What information should I review on my pay advice?

Your pay advice provides important information applicable to the pay period and is broken down into separate areas for easy reviewing:

  • Hours & Earnings: Includes detailed information on the types of pay and leave (e.g. Regular Pay, Sick Leave, Overbase, Overtime, etc)
  • Tax Deductions: Includes detailed information on federal, state and county/city taxes as applicable (e.g. Federal Income Tax, Social Security and Medicare, State Income Tax, Maryland county/city Tax).
  • Pre-Tax Deductions: Includes deductions that are not subject to FICA-O (Social Security) and FICA-M (Medicare) taxes (e.g.
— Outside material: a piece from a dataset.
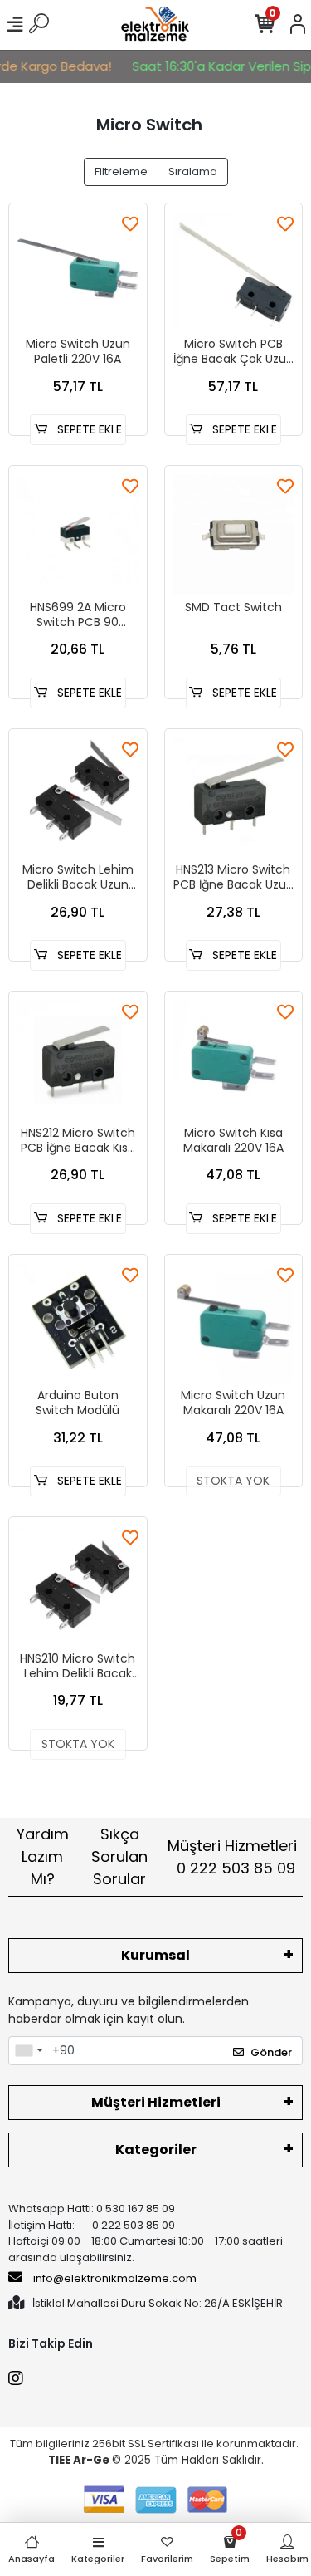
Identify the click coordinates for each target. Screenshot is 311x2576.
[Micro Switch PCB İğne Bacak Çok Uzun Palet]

Health, Dental and Flexible Spending accounts).
  • Tax Deferred & Post-Tax Deductions: Includes tax deferred deductions (e.g. retirements, 403b’s and 457’s) that are not taxed until paid out at a later date; includes all other post-tax deductions (e.g. Long Term Care, Professional Dues, charitable contributions.
  • Leave Balances: Displays Sick and/or Annual Leave balances; Personal Leave is not shown separately but is included in the Sick Leave balance.
  • Tax Status: Displays tax withholding marital status, resident tax state and Maryland county/city if appropriate, number of exemptions and additional withholding amounts as applicable for federal, state and Maryland county/city as appropriate.


My check was never received/lost/damaged/thrown away by mistake.  How do I get a replacement check?
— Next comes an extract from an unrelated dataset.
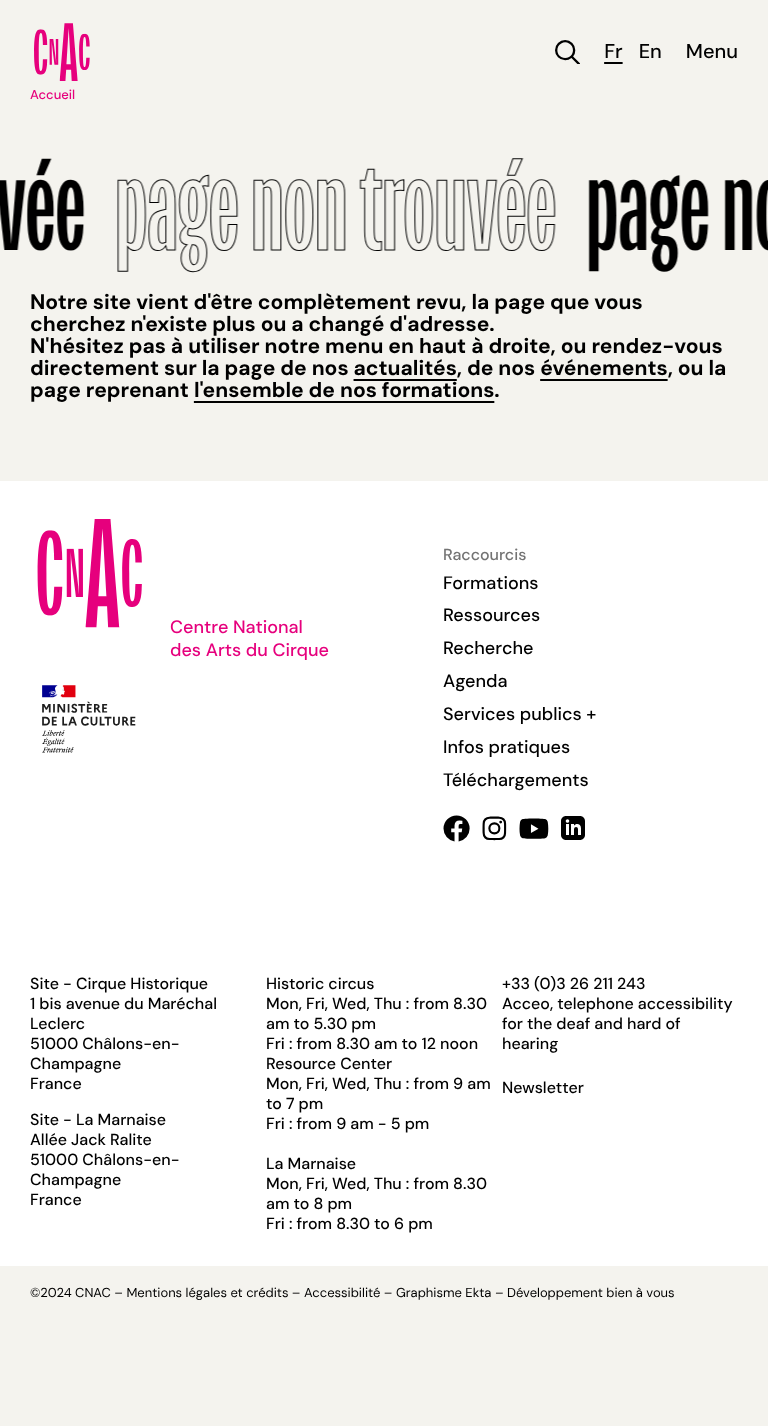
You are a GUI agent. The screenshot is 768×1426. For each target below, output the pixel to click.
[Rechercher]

You must first complete a Request for Stop Payment of Payroll Check (form FS73-54) and submit it to the Office of Payroll Management.  Stop Payment requests will not be accepted until three (3) business days after the published pay date.  It generally takes up to 5 business days for the bank to accept the Stop Payment and a replacement check to be generated.  To avoid similar problems in the future, please complete a Direct Deposit Authorization Agreement (form FS73-12) and submit it to the Office of Payroll Management to have your pay directly deposited to a banking institution.

How can I get a copy of my pay advice?

You may obtain prior pay period details online via UConnect.  After logging on, select the Employee Tab at the top of the page, then select Pay, and then select Pay Checks.  You may then select payment details from July 1999 to current.

I am a monthly employee. Why isn't my pay equal to the number of hours worked multiplied by my hourly rate?

The number of hours on your pay stub is used to calculate your sick leave accrual but is not used to calculate your monthly pay.
As a monthly employee, your annual salary is divided and paid to you in equal parts based on the length of your contract – 1/10th over 10 months (September through June), 1/11th over 11 months (August through June) or 1/12th over 12 months (July through June). 

I am a bi-weekly employee. How is overtime reflected on my pay stub?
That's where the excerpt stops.